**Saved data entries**

|---|

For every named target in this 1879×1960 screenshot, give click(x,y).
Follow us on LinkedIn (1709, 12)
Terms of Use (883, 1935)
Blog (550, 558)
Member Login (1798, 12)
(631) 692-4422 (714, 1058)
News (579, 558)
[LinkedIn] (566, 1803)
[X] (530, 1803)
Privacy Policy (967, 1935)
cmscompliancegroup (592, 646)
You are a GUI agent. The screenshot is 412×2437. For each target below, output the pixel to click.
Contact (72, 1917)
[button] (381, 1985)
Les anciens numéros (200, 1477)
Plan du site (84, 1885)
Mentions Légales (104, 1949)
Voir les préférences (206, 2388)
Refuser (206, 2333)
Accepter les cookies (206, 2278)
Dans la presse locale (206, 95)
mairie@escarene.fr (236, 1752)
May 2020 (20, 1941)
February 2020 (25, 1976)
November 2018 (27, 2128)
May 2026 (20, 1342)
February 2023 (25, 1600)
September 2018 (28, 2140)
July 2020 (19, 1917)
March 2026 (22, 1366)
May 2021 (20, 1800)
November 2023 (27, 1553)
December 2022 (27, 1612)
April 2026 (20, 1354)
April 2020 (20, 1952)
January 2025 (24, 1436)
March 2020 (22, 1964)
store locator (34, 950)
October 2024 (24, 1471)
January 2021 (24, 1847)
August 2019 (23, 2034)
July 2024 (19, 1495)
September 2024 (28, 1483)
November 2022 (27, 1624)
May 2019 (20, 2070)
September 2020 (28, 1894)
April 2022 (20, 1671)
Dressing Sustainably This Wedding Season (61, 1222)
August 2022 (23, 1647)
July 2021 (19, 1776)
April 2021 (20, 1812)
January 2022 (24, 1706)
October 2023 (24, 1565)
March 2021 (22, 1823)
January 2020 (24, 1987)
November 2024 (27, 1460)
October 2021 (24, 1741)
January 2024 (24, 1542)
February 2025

|---|

**Directions**
When you reach the line containing "March 2020 (22, 1964)" in the data above, start copying exactly, and stop after the line containing "April 2021 (20, 1812)".

**Reply to the exercise**
March 2020 (22, 1964)
store locator (34, 950)
October 2024 (24, 1471)
January 2021 (24, 1847)
August 2019 (23, 2034)
July 2024 (19, 1495)
September 2024 (28, 1483)
November 2022 (27, 1624)
May 2019 (20, 2070)
September 2020 (28, 1894)
April 2022 (20, 1671)
Dressing Sustainably This Wedding Season (61, 1222)
August 2022 (23, 1647)
July 2021 (19, 1776)
April 2021 (20, 1812)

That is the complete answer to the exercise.